Dataset rows:
____________
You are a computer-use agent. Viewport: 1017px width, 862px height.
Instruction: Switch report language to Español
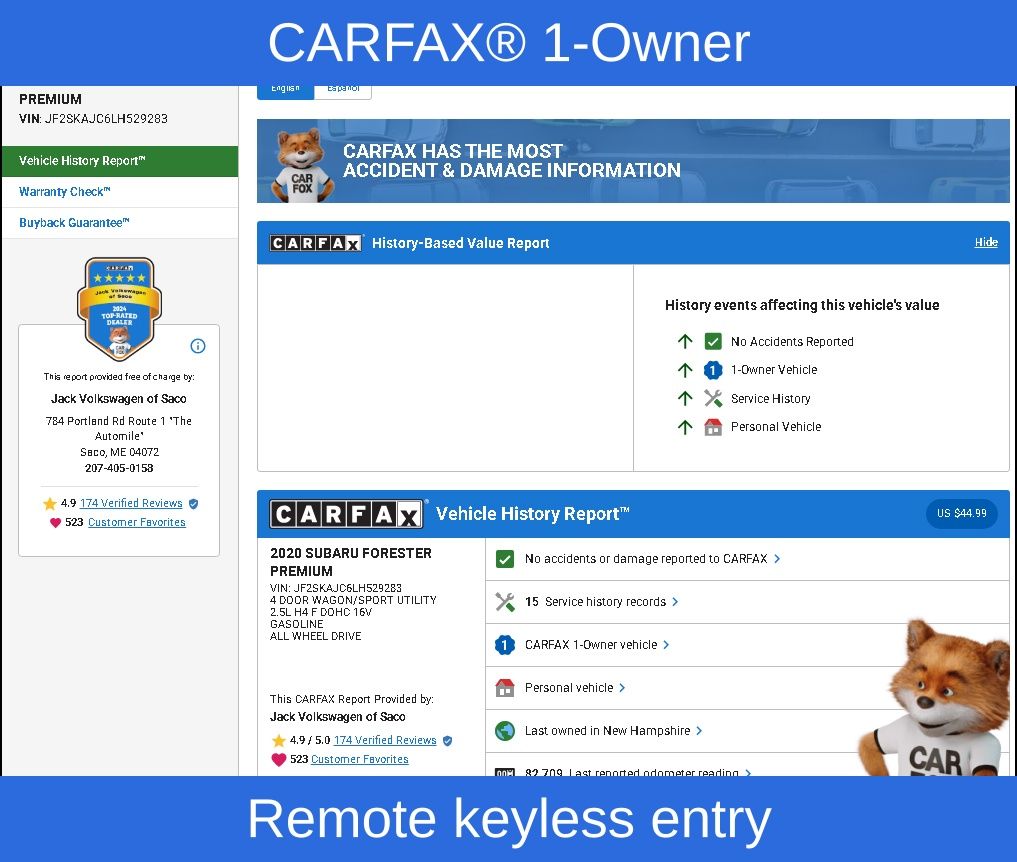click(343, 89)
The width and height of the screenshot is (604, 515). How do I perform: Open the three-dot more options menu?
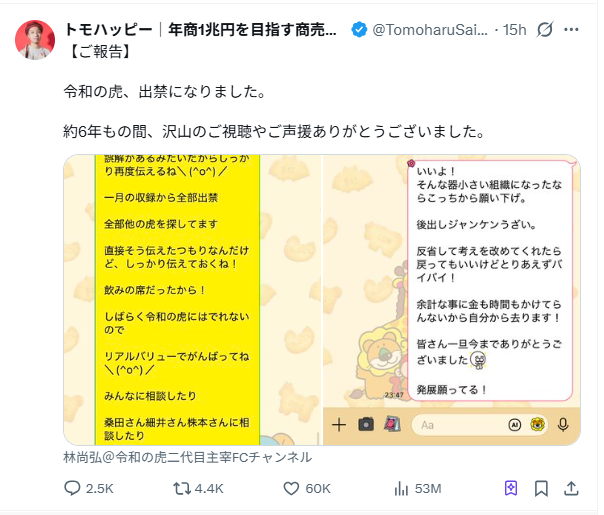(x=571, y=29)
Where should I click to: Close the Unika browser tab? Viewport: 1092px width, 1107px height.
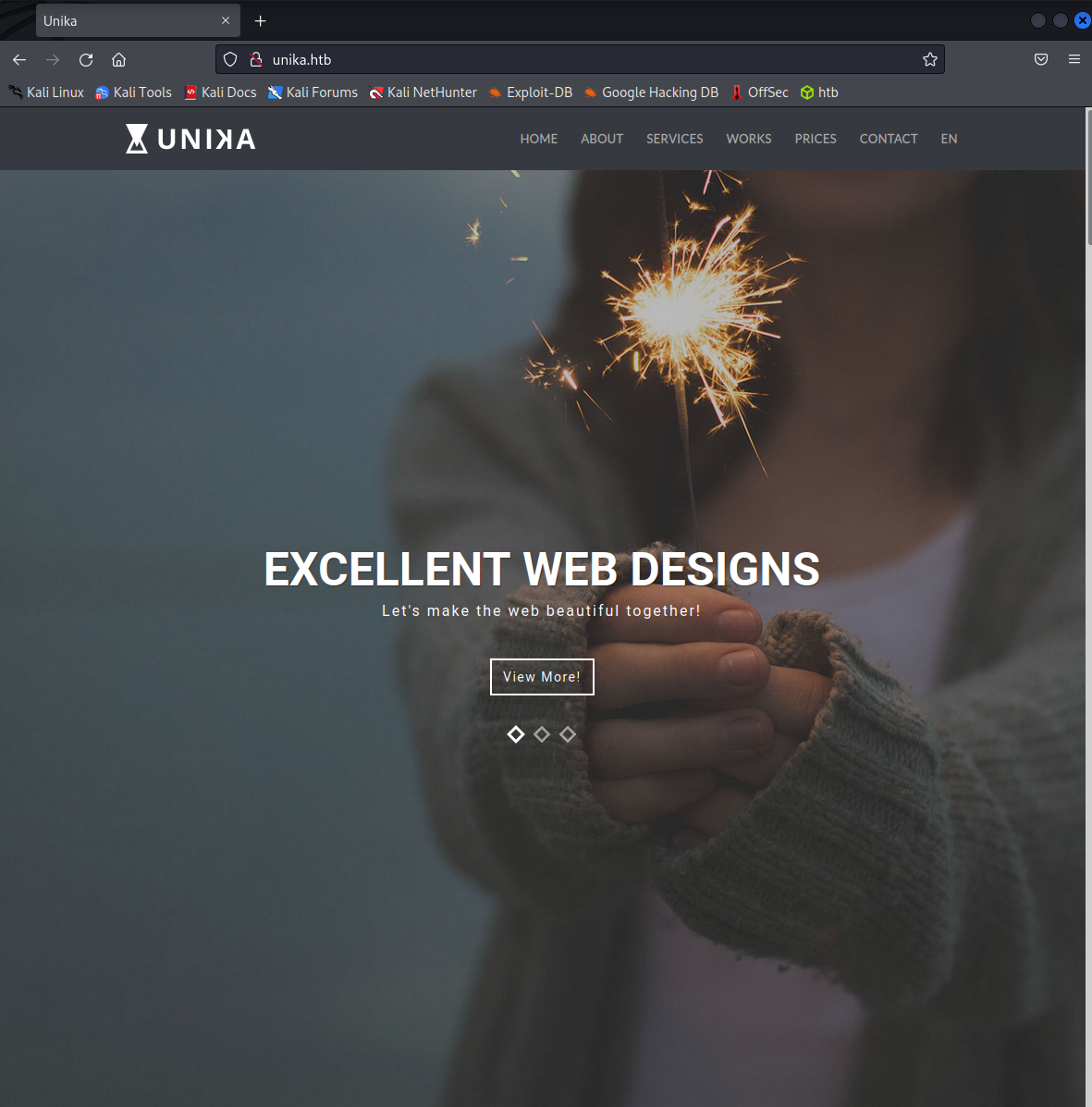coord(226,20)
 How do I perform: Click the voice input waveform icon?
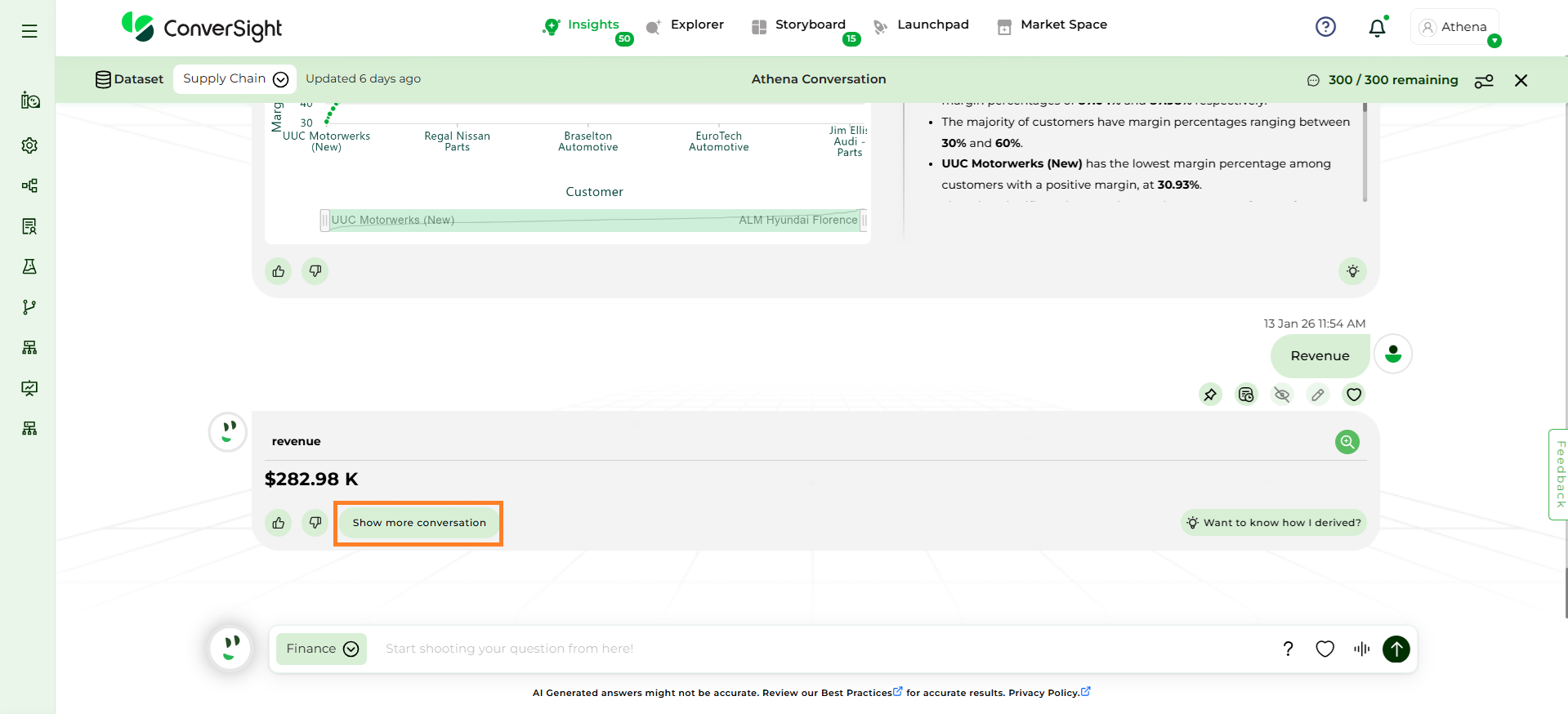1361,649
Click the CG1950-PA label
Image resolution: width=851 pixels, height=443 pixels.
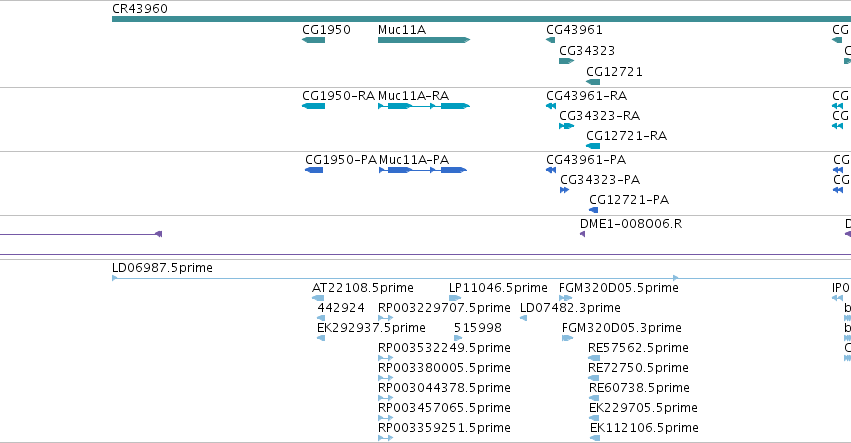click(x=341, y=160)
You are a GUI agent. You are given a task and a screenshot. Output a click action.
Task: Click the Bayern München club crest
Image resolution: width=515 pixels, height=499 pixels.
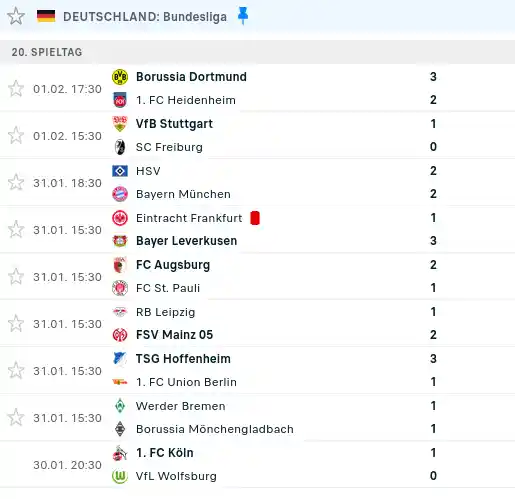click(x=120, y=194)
____________
● **Directive**: Output the text of every item above word for word, without the pictures.

● **Response to this task**:
You are a computer-use agent. Viewport: 1017px width, 862px height.
Instruction: Switch report language to Español
click(343, 89)
The width and height of the screenshot is (604, 515). How do I perform: Open the three-dot more options menu?
(x=571, y=29)
Where should I click to: Close the Unika browser tab? Viewport: 1092px width, 1107px height.
coord(226,20)
 How do I perform: Click the voice input waveform icon?
1361,649
Click the CG1950-PA label
Image resolution: width=851 pixels, height=443 pixels.
click(x=341, y=160)
You are a GUI agent. You are given a task and a screenshot. Output a click action.
Task: Click the Bayern München club crest
Image resolution: width=515 pixels, height=499 pixels.
click(x=120, y=194)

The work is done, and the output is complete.